*Text and element pointing rows*

------------------------

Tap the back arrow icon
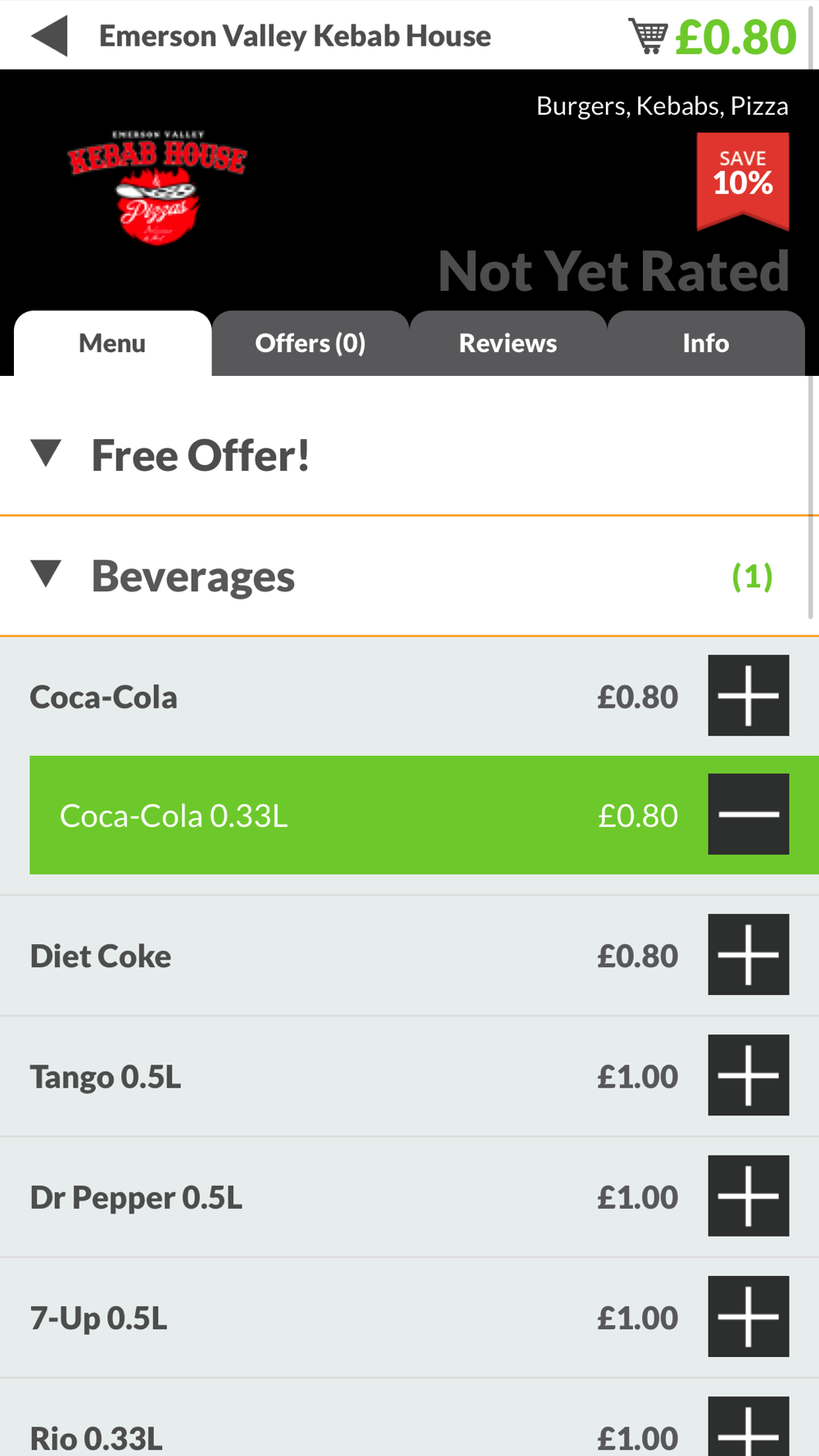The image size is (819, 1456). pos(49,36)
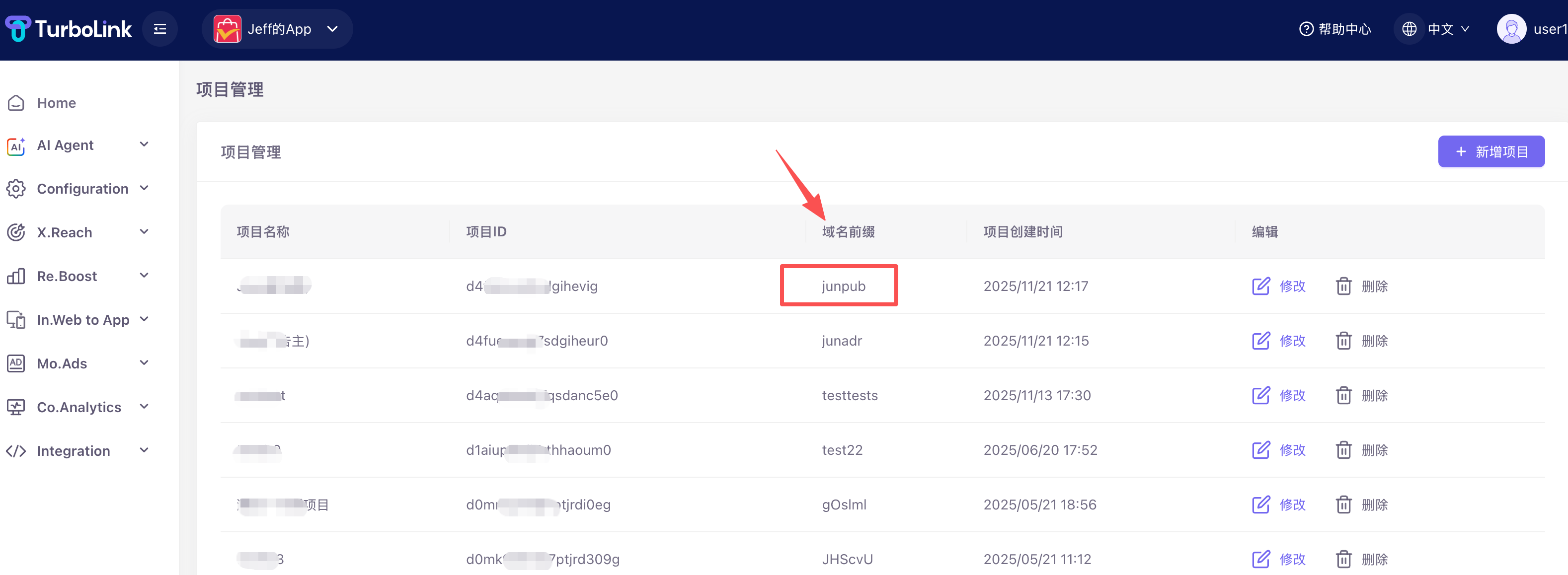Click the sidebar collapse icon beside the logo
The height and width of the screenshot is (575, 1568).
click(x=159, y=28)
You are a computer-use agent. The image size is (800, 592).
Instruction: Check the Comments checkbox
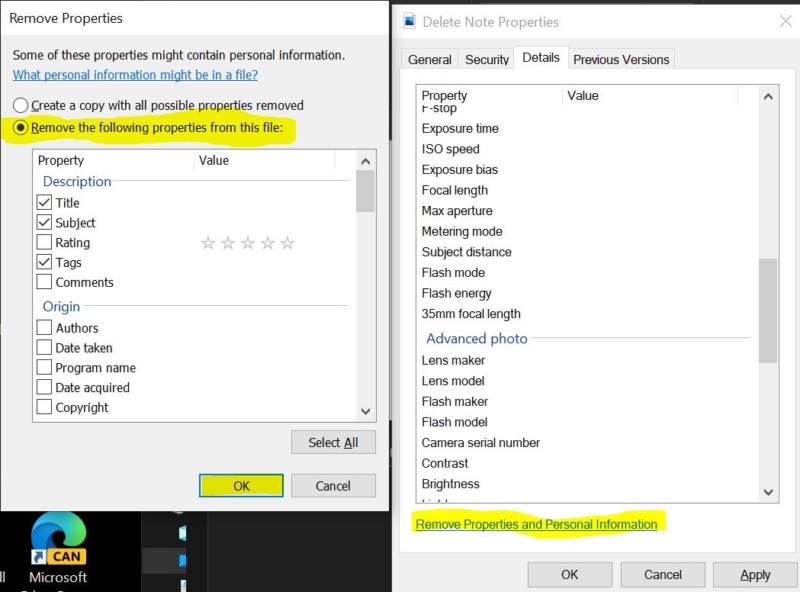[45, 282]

------------------------

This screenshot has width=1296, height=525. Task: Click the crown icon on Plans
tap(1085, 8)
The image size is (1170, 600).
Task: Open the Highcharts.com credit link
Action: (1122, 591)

------------------------

*Written problem*
Begin at the line that has "This screenshot has" and stop after the line that has "Action: (1122, 591)". Rewrite only those lines, swapping "crown icon" for "star icon" and leaving everything else as it is.

*Correct response*
This screenshot has width=1296, height=525. Task: Click the star icon on Plans
tap(1085, 8)
The image size is (1170, 600).
Task: Open the Highcharts.com credit link
Action: (1122, 591)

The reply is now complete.